Hari Raya Dalam Islam
Harus Berlandaskan Dalil (Tauqifi)
Sinapu
Online_ Hukum asal dalam masalah ibadah adalah bahwa semua ibadah haram
(dilakukan) sampai ada dalilnya. Sedangkan dalam bab adat dan muamalah, segala
perkara adalah halal sampai ada dalil yang mengharamkannya.
Perayaan
hari raya (‘id) sebenarnya lebih dekat kepada bab muamalah. Akan tetapi,
masalah ‘id adalah pengecualian, dan dalil-dalil yang ada menunjukkan bahwa ‘id
adalah tauqifi (harus berlandaskan dalil). Hal ini karena ‘id tidak hanya adat,
tapi juga memiliki sisi ibadah.
Imam asy-Syathibi
rahimahullah mengatakan.
وَإِنَّ الْعَادِيَّاتِ مِنْ
حَيْثُ هِيَ عَادِيَّةٌ لاَ بِدْ عَةَ فِيْهَا، وَ مِنْ حَيْثُ يُتعبَّدُ بِهَا أَوْ
تُوْ ضَعُ وَضْعَ التَّعَبَّدِ تَدْ خُلُهَا الْبِدَ عَةُ
Sesungguhnya
adat-istiadat dari sisi ia sebagai adat, tidak ada bid’ah di dalamnya.
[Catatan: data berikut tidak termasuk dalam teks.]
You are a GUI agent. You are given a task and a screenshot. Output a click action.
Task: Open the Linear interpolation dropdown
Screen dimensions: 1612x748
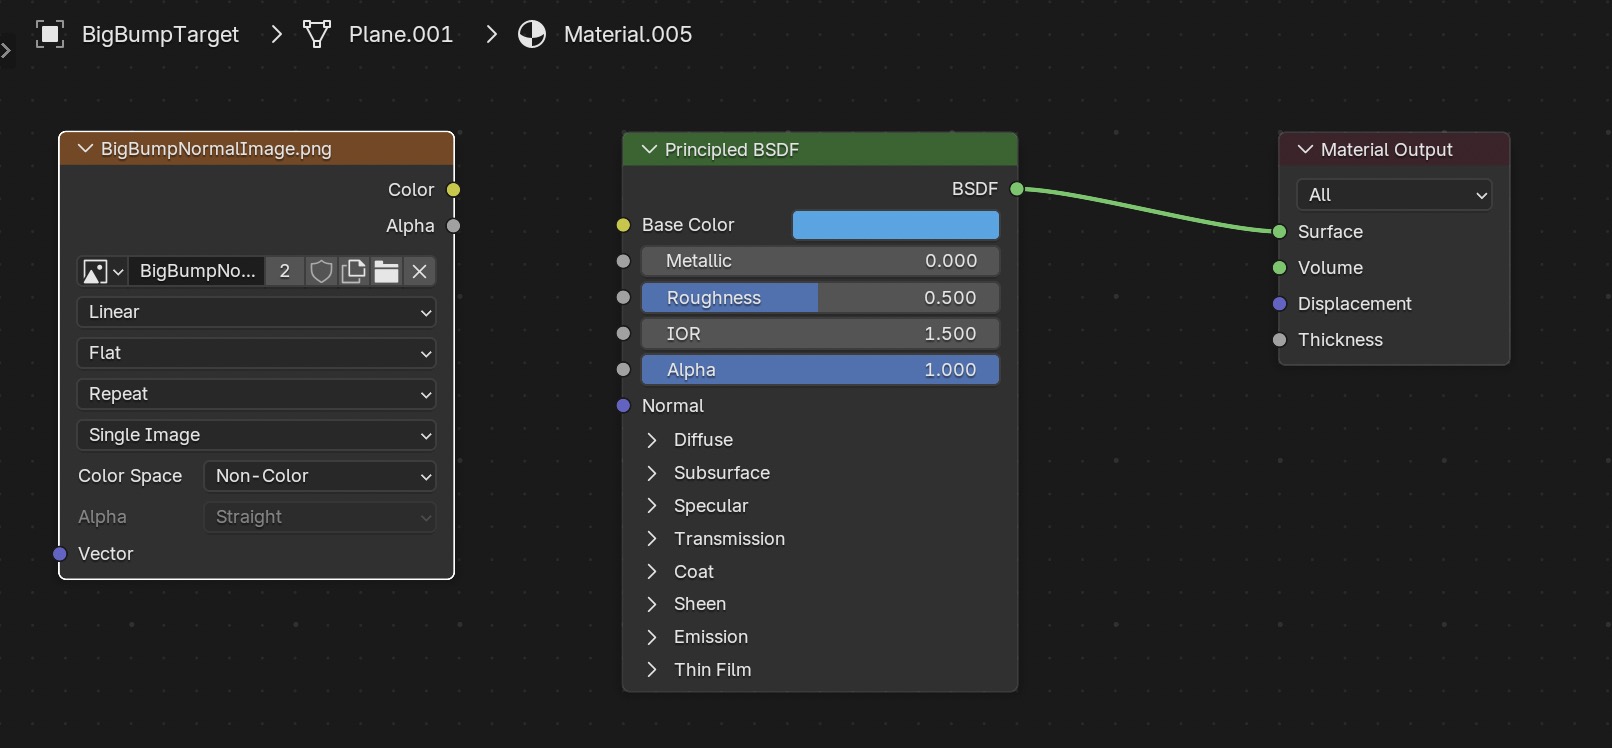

Tapi
dari sisi ia dijadikan/diposisikan sebagai ibadah, bisa ada bid’ah di dalamnya.
Sifat taufiqi dalam
perayaan ‘id memiliki dua sisi :
1.
Tauqifi
dari sisi landasan penyelenggaraan, sebab Nabi Shallallahu ‘alaihi wa sallam
membatasi hanya ada dua hari raya dalam sau tahun, dan hal ini berdasarkan
wahyu.
عن أَنَسِ بْنَ مَالِكِ رضي
اللَّه عنه قال : قَدِمَ سَمِعَ رسول اللَّه صلى اللَّه عليه وسلم الْمَدِينَةَ وَلَهُم
يَومَانِ يَلعَبُونَ فيهِمَا، فَقَالَ رسول اللَّه صلى اللَّه عليه وسلم : مَا هَذَانِ
الْيَوْمَانِ؟، قالُوا : كُنَّا نَلْعَبُ فِيْهِمَا فِي الجَاهِلِيَّةِ، قال: إِنَّ
اللَّهَ عَزَّوَجَلَّ قَدْ أَبْدَلَكُمْ بِهِمَا خَيْرًا مِنْهُمَا : يَوْمَ الْفِطْرِ
وَيَوْمَ النَّحْرِ
Anas
bin Malik Radhiyallahu anhu berkata : (Saat) Rasulullah Shallallahu ‘alaihi wa
sallam datang ke Madinah dan penduduknya memiliki dua hari di mana mereka
bermain di dalamnya. Maka beliau bertanya : Apakah dua hari ini? Mereka
menjawab : Dahulu kami biasa bermain di dua hari ini semasa jahiliyah. Beliau
pun bersabda : Sungguh Allah telah menggantinya dengan dua hari yang lebih
baik, yaitu ‘Idul Fithri dan ‘Idul Adha. [HR Abu Dawud no. 1134 dihukumi shahih
oleh Al-Albani.
Maka,
sebagai bentuk pengamalan dari hadits ini, pada zaman Nabi Shallallahu ‘alaihi
wa sallam dan generasi awal umat Islam tidak dikenal ada perayaan apapun selain
dua hari raya ini , berbeda dengan umat Islam zaman ini yang memiliki banyak
sekali hari libur dan perayaan yang tidak memiliki landasan syar’i.
2.
Tauqifi
dari sisi tata cara pelaksanaannya, karena dalam Islam, hari raya bukanlah
sekedar adat, tapi juga ibadah yang sudah diatur tata cara pelaksanaannya.
Setiap
ibadah yang dilakukan di hari raya berupa shalat, takbir, zakat, menyembelih
dan haramnya berpuasa telah diatur. Bahkan hal-hal yang dilakukan di hari raya
berupa keleluasaan dalam makan-minum, berpakaian, bermain-main dan bergembira
juga tetap dibatasi oleh aturan-aturan syariat.